Femmes wurden zutiefst verehrt und gleichzeitig entwertet. In den Bars machten ständig Witze übers „Femme-Umlegen“ die Runde, während gleichzeitig ungeheuer viel Energie und Mühe darauf verwendet wurde, den Femmes den Hof zu machen. Wir waren geheimnisvoll und praktisch, richteten ein Zuhause ein und gaben es wieder auf, waren atemberaubend und langweilig zugleich.

In St. Louis, Missouri, war die Rolle des Fisches mit Sicherheit untergeordnet. Die Werteskala ergibt sich schon aus den Bezeichnungen „Kerl“ und „Fisch“. Sawyer (Aus: A Study of a Public Lesbian Community, 1965) erklärt die Hierarchie von Kerl und Fisch so:

Kerle besitzen, weil sie nach ihrer eigenen Einschätzung im Rahmen der Homosexualität das Höchste erreicht haben, innerhalb der Subkultur einen höheren Status als den, der den Fischen zugebilligt wird, die andererseits wieder den Vorzug der Randexistenz genießen.

Nachteile der Randexistenz der Fische war, dass die Forscherinnen Schwierigkeiten hatten, Fische zu interviewen. Die Kerle waren erstaunt, dass sie mit Fischen sprechen wollte. Als sie eine Party arrangierten, um Lesben zu treffen, die ihre Fragen beantworten könnten, kamen nur Kerle; ihre Fische hatten sie nicht mitgebracht. Sawyer kommentiert das so:

Die Statusdiskrepanz zwischen Kerl und Fisch waren in Jims Gruppe so stark, dass ich, um einen Fisch zu interviewen, es über ihren Kerl anrangieren musste.

Die Nebensächlichkeit der Fische ergab sich deutlich aus der Tatsache, dass

ihr Beziehungsumfeld häufig Personen einschließt, die nicht homosexuell sind; ihre heterosexuellen Kontakte sind viel zahlreicher, und im allgemeinen sind sie der Lesbenszene sozial, sexuell und psychologisch weit weniger eng verhaftet.

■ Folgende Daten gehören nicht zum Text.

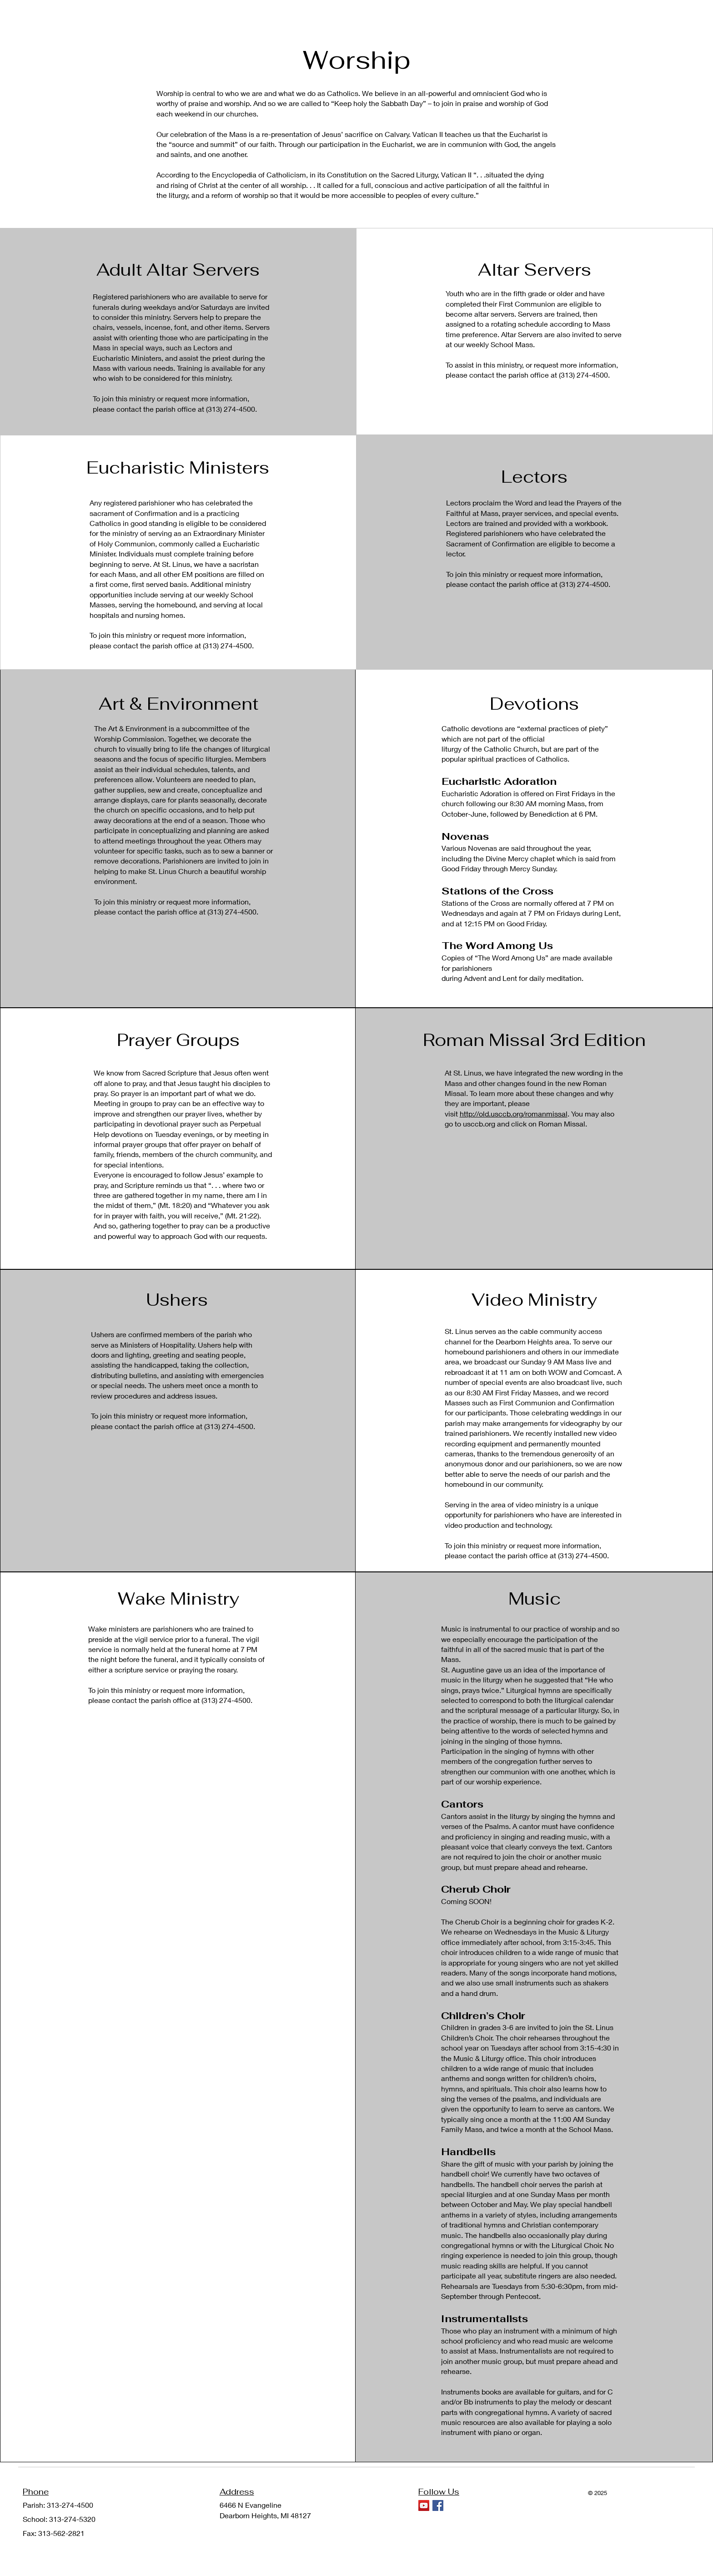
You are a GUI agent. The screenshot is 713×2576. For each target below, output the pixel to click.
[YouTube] (423, 2505)
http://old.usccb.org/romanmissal (513, 1113)
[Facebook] (437, 2505)
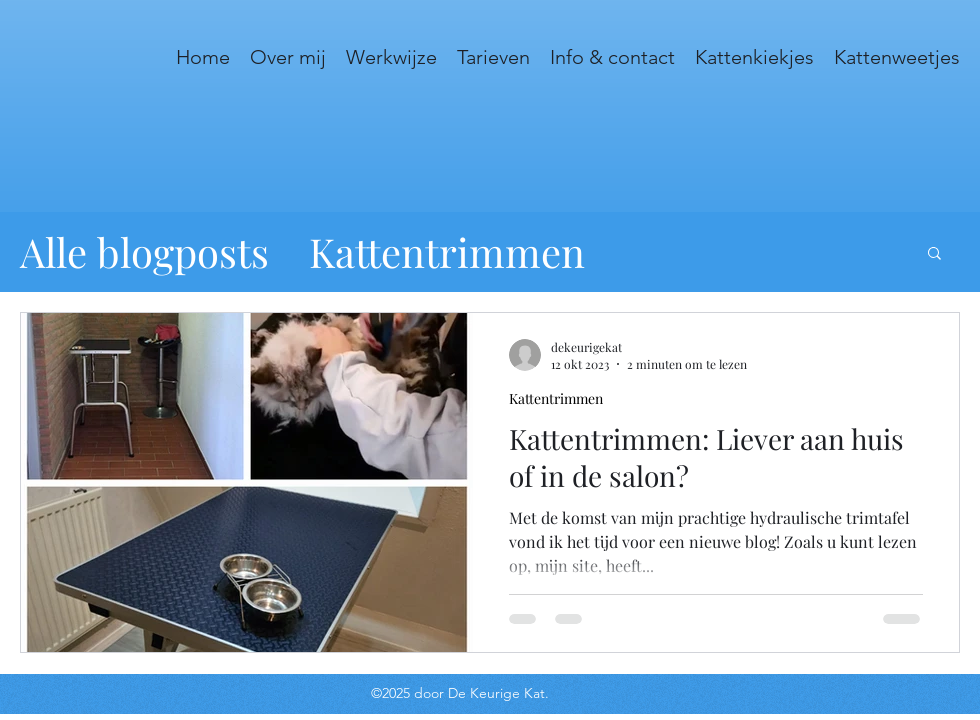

Für Forscherinnen, die in der Gegenwart Femmes aus den 50er Jahren interviewen wollen, stellt sich dasselbe Problem. Davis und Kennedy ( Boots of Leather, Slippers of Gold: The History of a Lesbian Community) machten diese Erfahrung in Buffalo. Sie weisen darauf hin, dass ihre „ihre Informationen über Femme-Sexualtiät nicht so weitreichend sind, wie die über KV-Sexualität, weil wir mit weit weniger Femmes sprechen konnten.“ Aber sie konnten „Äußerungen von KVs verwenden, die sich die Femmes ausgesucht und sie geliebt hatten„. Tatsächlich wird Davis und Kennedys Aufsatz von einer Diskussion der KV-Sexualität beherrscht, und die Stimme der Femme fehlt fast völlig. Das hat unheimliche Ähnlichkeit mit den Schwierigkeiten, die Geschichte der Frauen im allgemeinen zu erforschen, wobei die Frauen schwer fassbar sind, es aber immer jede Menge Männer gibt, die an ihrer Stelle sprechen und sie erklären. Diese Analogie stimmt natürlich nicht hundertprozentig, aber hier liegen Probleme für die lesbische historische Forschung. Akzeptieren wir, dass der KV die archetypische Lesbe ist, wie die meisten Schriften über das Rollenspiel unterstellen, sogar jene, die von Femmes wie Joan Nestle geschrieben wurden? Akzeptieren wie, dass die Femme nebensächlich war und hauptsächlich als Spiegel diente, mit dessen Hilfe sich der KV verwirklichen konnte? Mit Sicherheit gibt es Hinweise darauf, dass die Rolle der Femme keine ebenbürtige, sondern eine andere Wahl von Lebensformen war und ist. Femmes wurden nicht als „echte“ Lesben betrachtet, sondern als unauthentisch, untergeordnet und nebensächlich.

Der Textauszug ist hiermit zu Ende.